> **ASSIGNMENT**: Would you please repeat exactly the entries below, starting at the line with "Task: Click the IPX4 rating text" and ending at the line with "Select the Évaluations", and nothing outside that range? Leave out the pictures.

> **GIVEN RECORDS**:
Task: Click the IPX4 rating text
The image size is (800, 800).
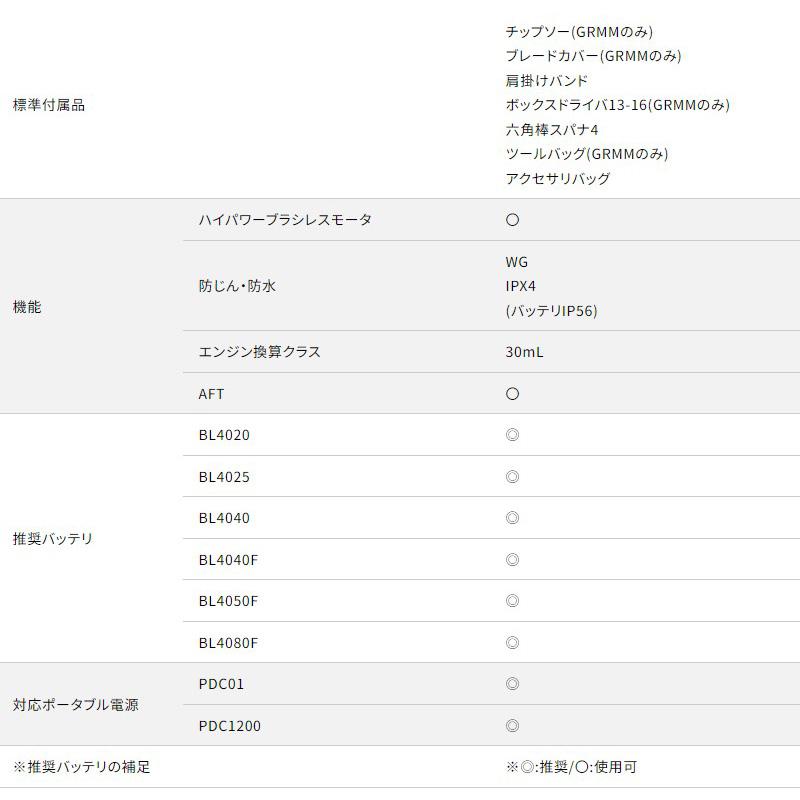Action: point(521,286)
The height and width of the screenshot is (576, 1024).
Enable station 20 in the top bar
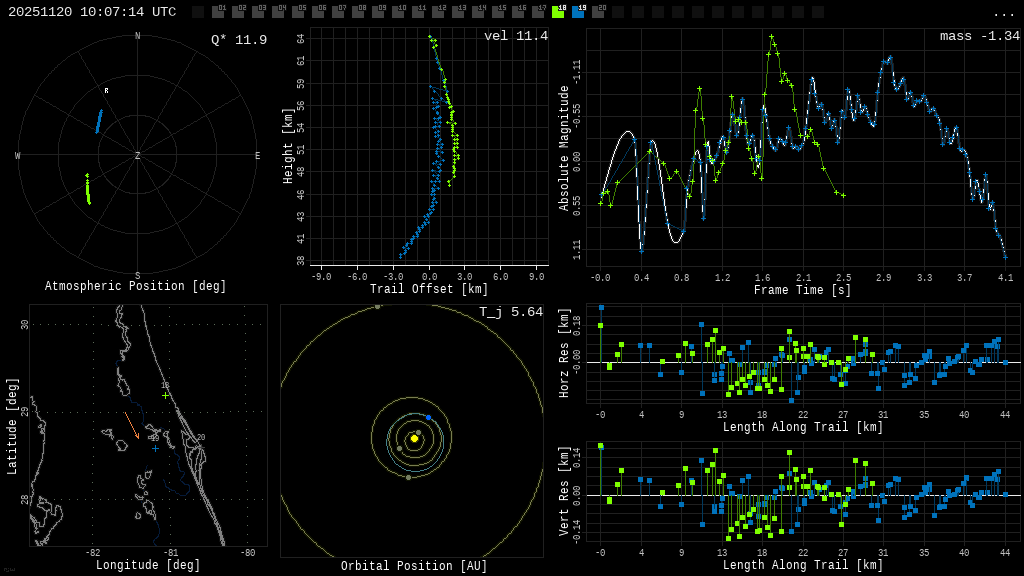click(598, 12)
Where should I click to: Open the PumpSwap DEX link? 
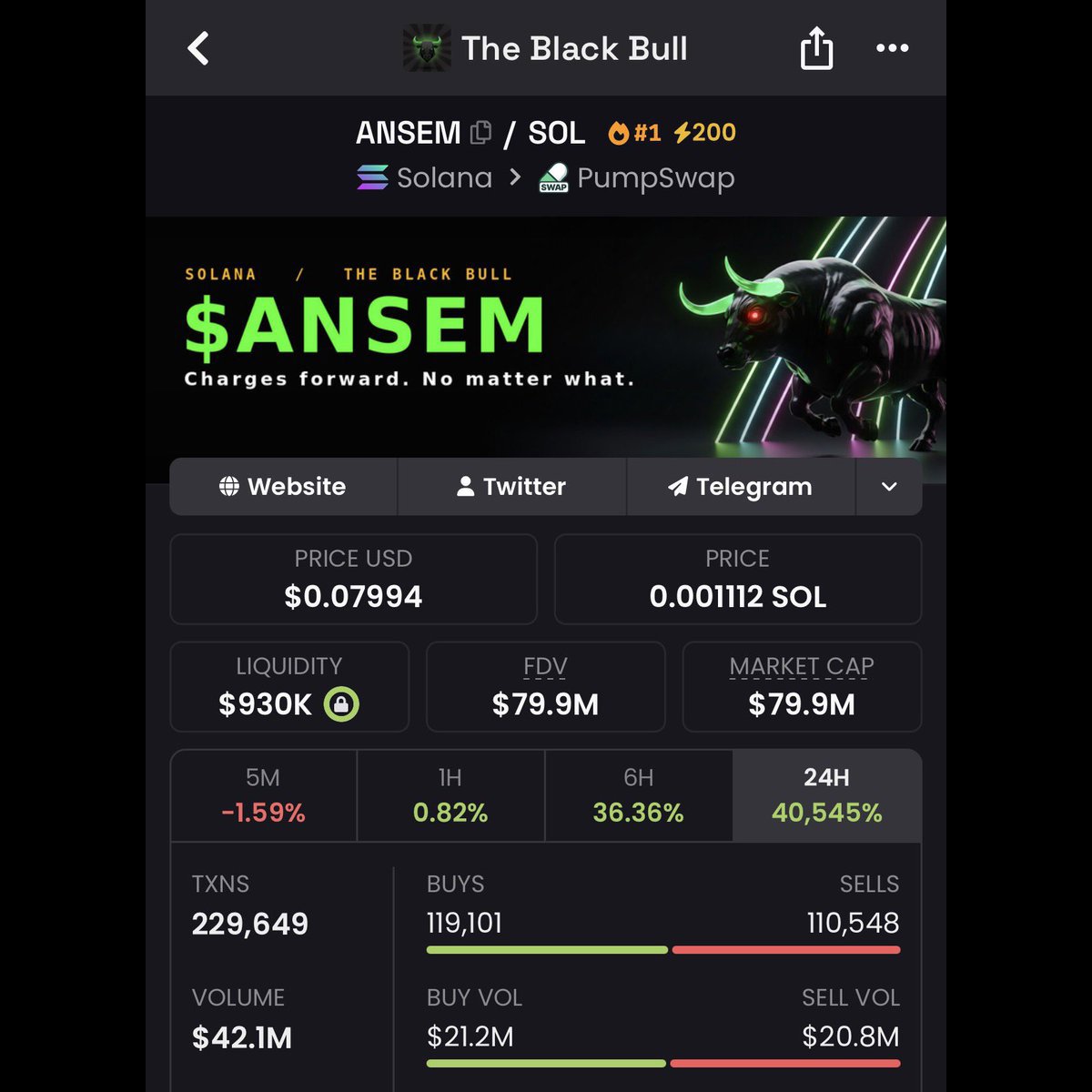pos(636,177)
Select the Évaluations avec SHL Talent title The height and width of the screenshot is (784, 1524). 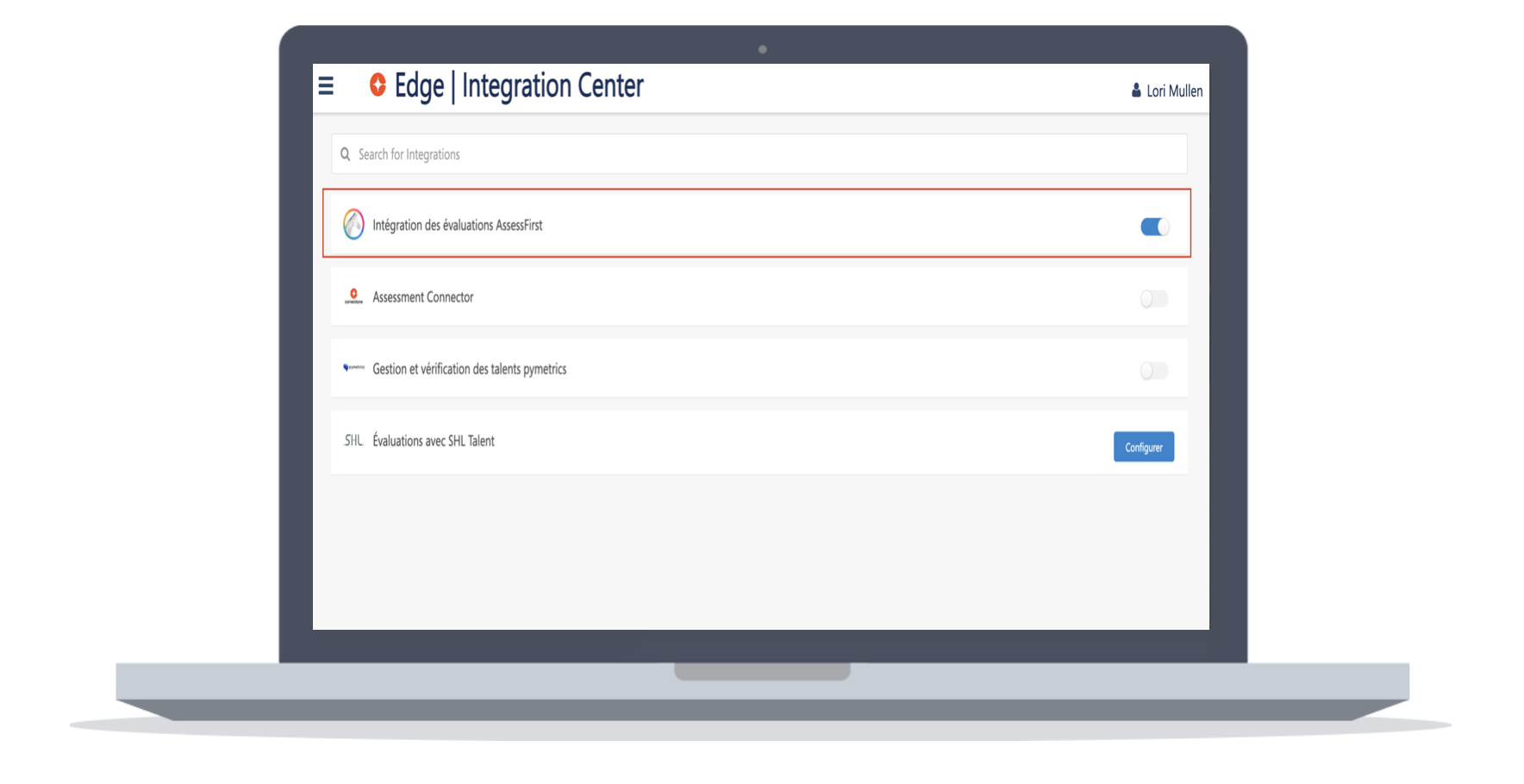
--
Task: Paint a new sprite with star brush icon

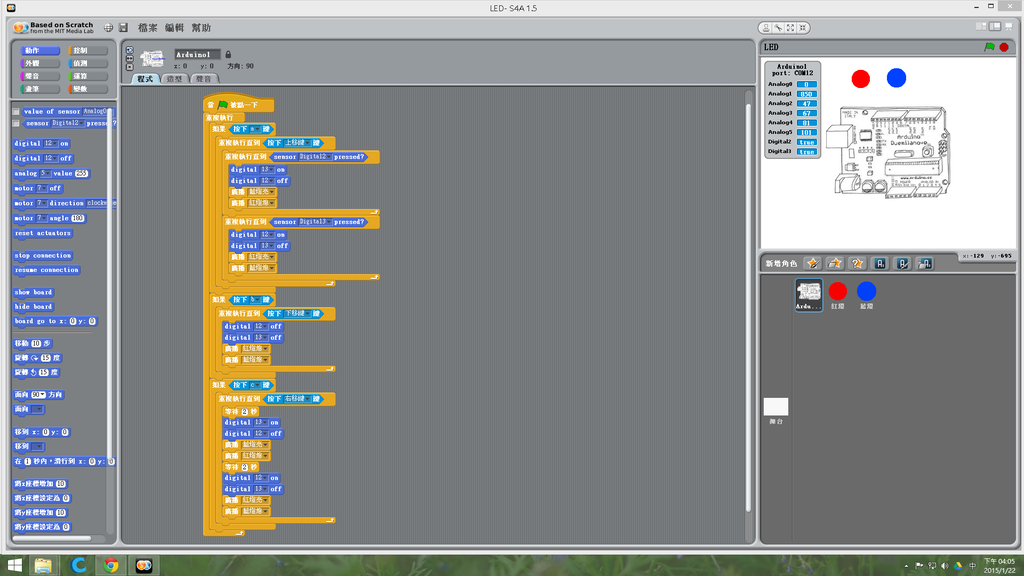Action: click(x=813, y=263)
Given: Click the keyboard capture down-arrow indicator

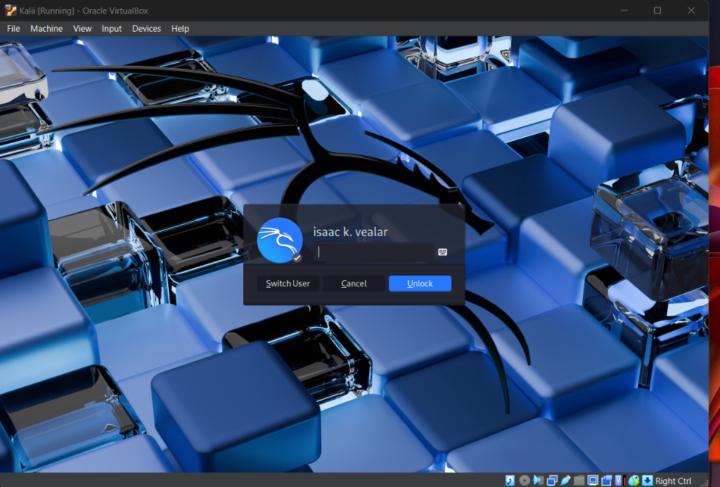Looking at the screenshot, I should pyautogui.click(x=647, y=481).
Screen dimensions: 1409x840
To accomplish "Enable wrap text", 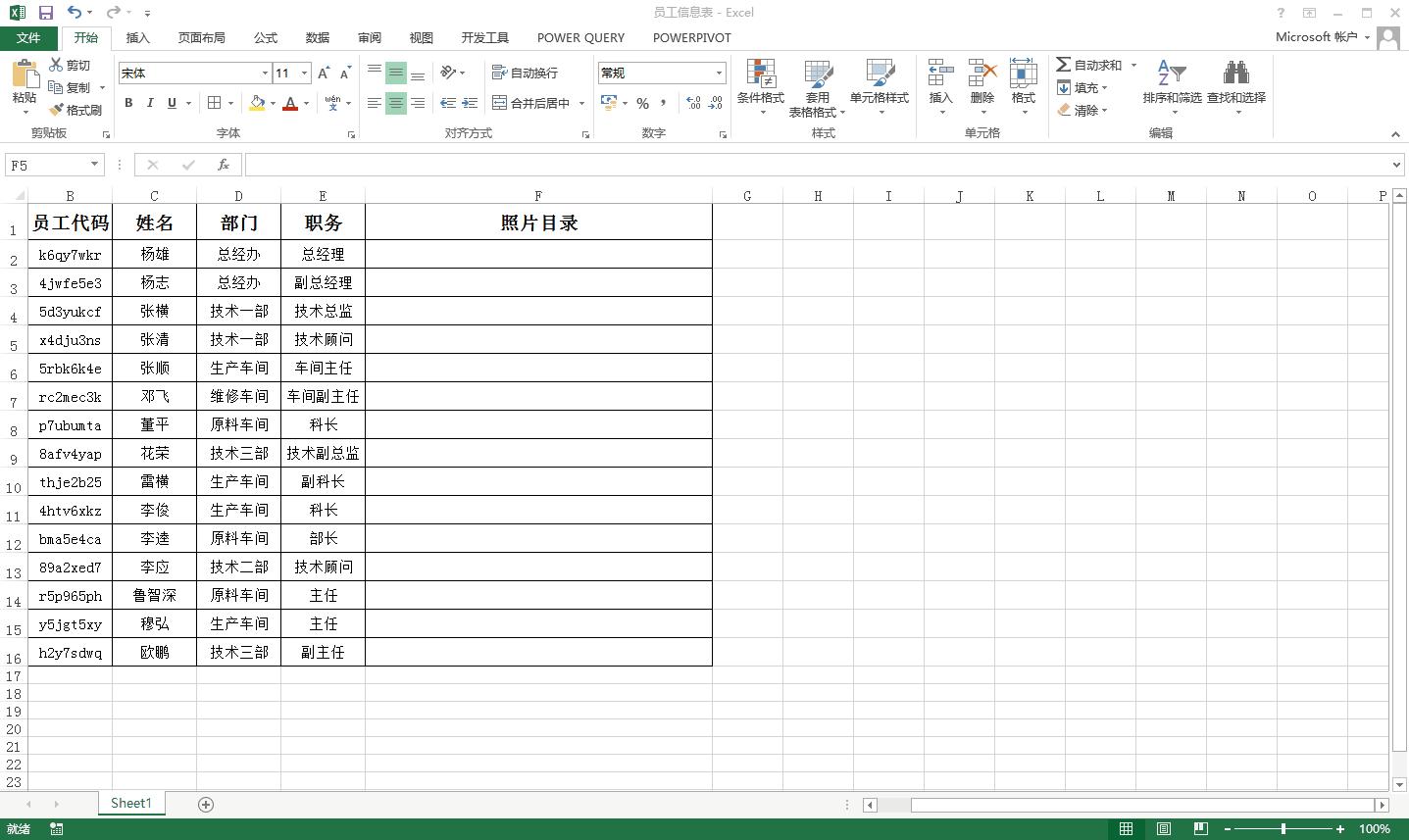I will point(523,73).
...
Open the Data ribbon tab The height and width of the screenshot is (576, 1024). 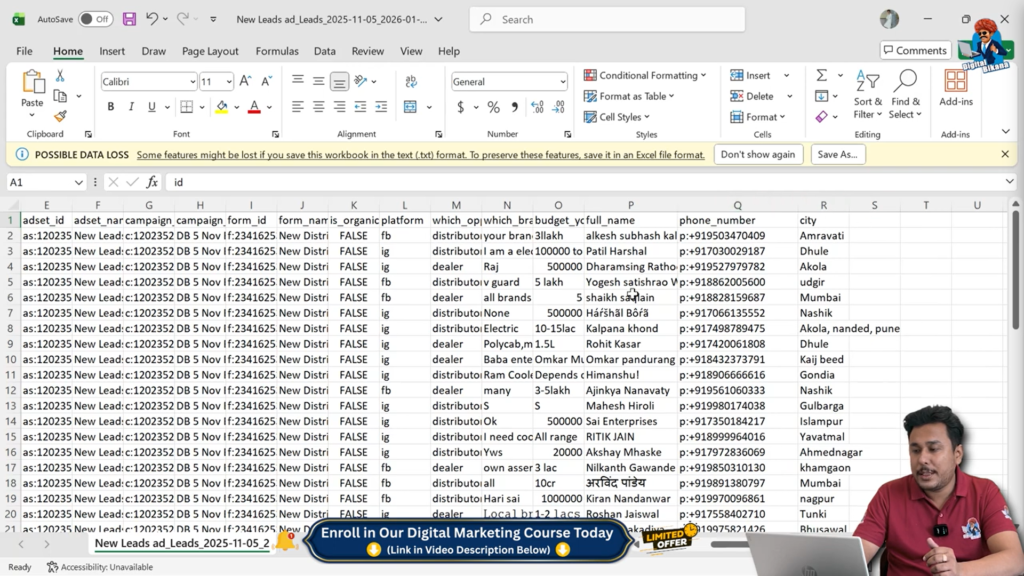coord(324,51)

> **YOUR RESPONSE**:
Task: Click the IPX4 rating text
The image size is (800, 800).
Action: point(521,286)
The height and width of the screenshot is (576, 1024).
Enable station 20 in the top bar
click(598, 12)
Where should I click to: Open the PumpSwap DEX link? 
pos(636,177)
Select the Évaluations avec SHL Talent title The height and width of the screenshot is (784, 1524). 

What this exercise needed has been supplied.